La reconnaissance du statut de réfugié n’est pas uniquement conditionnée par la situation générale du pays d’origine mais aussi et surtout par la situation particulière du demandeur d’asile qui doit établir, concrètement, que sa situation subjective spécifique a été telle qu’elle laissait supposer un danger sérieux pour sa personne.
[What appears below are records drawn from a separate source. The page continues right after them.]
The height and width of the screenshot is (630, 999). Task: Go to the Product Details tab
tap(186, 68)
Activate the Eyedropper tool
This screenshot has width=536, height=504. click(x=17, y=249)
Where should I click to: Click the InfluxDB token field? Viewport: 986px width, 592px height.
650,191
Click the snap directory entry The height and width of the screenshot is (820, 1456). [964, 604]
L’examen des déclarations faites par le demandeur lors de son audition, ensemble les moyens et arguments apportés au cours des procédures gracieuse et contentieuse et les pièces produites en cause, amène le tribunal à conclure que le demandeur reste en défaut de faire état et d’établir à suffisance de droit, des raisons personnelles de nature à justifier dans son chef une crainte actuelle justifiée de persécution du fait de sa race, de sa religion, de sa nationalité, de son appartenance à un certain groupe social ou de ses opinions politiques ainsi que le prévoit l’article 1er, section A, 2. de la Convention de Genève.
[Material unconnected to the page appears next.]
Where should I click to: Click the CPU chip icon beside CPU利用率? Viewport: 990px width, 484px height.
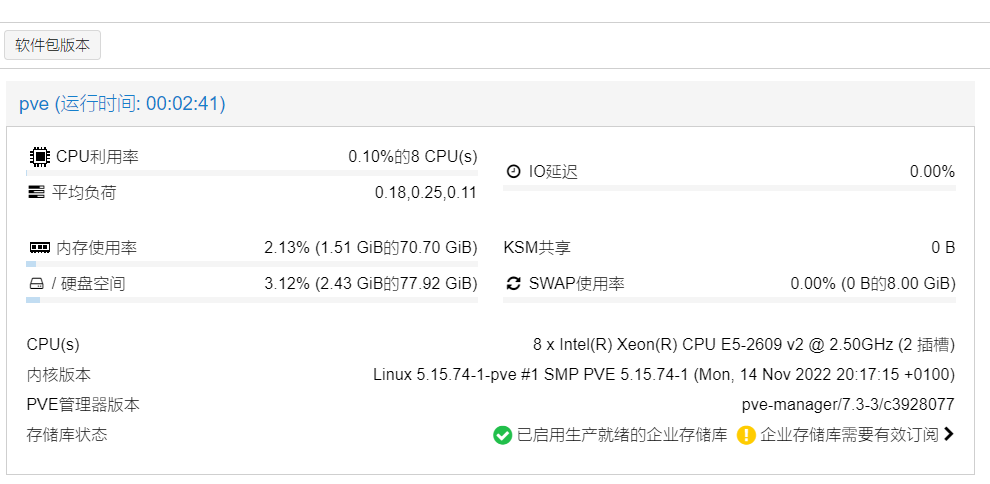pyautogui.click(x=39, y=156)
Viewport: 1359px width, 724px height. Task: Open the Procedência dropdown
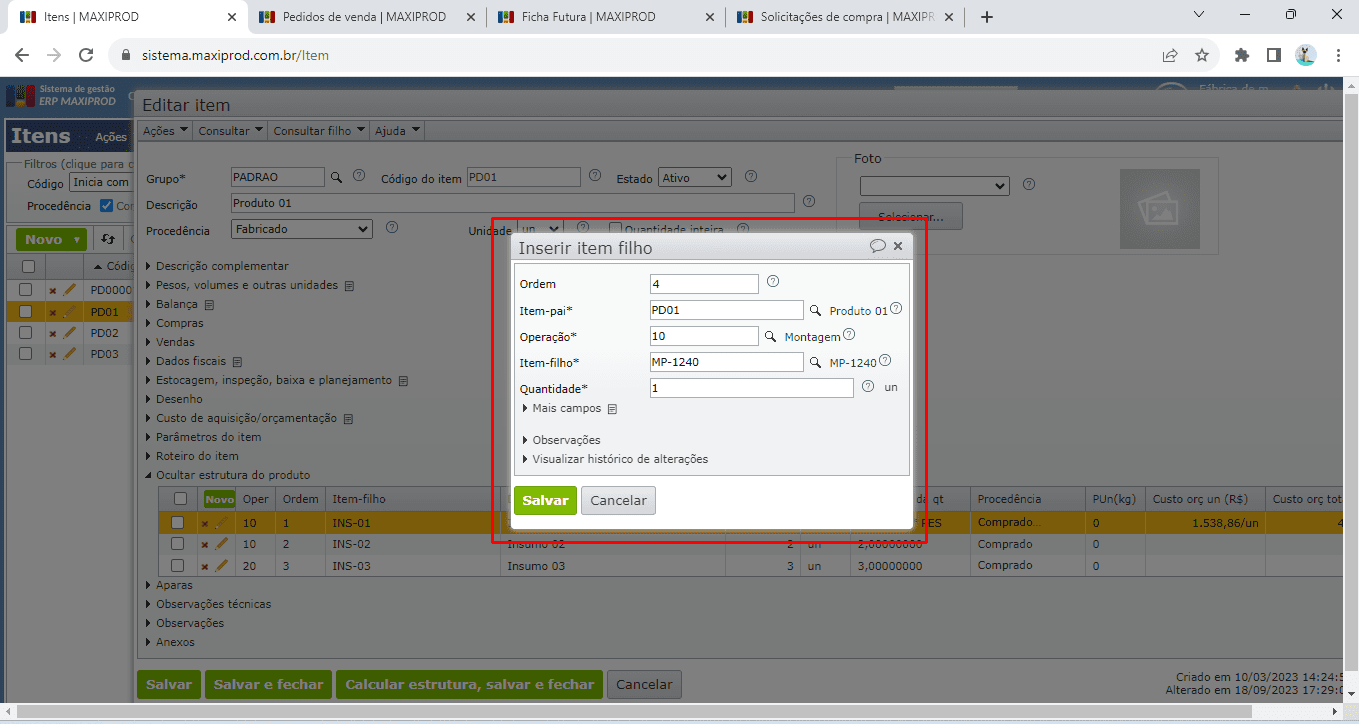(x=301, y=229)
En effet, une crainte de persécution doit reposer nécessairement sur des éléments suffisants desquels il se dégage que, considéré individuellement et concrètement, le demandeur d’asile risque de subir des persécutions. Or, force est de constater que l’existence de pareils éléments ne se dégage pas des éléments d’appréciation soumis au tribunal, alors que le récit du demandeur ne traduit en définitive que des problèmes limités à une zone géographique déterminée, de manière à ne pas permettre de conclusions générales concernant le territoire globalement considéré du Bhoutan.

Monsieur … reste en effet en défaut de prouver que le défaut de protection allégué s’étendrait sur tout le territoire bhoutanais et n’avance pas de raisons suffisantes qui l’empêcheraient de s’installer dans une autre région de son pays d’origine, étant entendu que la Convention de Genève vise le pays d’origine ou de nationalité du demandeur d’asile sans restriction territoriale et que le défaut d’établir les raisons suffisantes pour lesquelles un demandeur d’asile ne serait pas en mesure de s’installer dans une autre région de son pays d’origine et de profiter ainsi d’une possibilité de fuite interne doit être pris en compte pour refuser la reconnaissance du statut de réfugié (cf. trib. adm. 10 janvier 2001, n° 12240 du rôle, Pas. adm. 2004, v° Etrangers, n° 48 et autres références y citées).

Le tribunal partage pour le surplus les interrogations du ministre ainsi que de l’agent d’audition relativement au fait que Monsieur … n’a pas autrement cherché à trouver refuge en Inde et n’a pas non plus profité dès son arrivée en France de la possibilité de demander l’asile, de manière à mettre fin dans les plus brefs délais à sa situation de fuite.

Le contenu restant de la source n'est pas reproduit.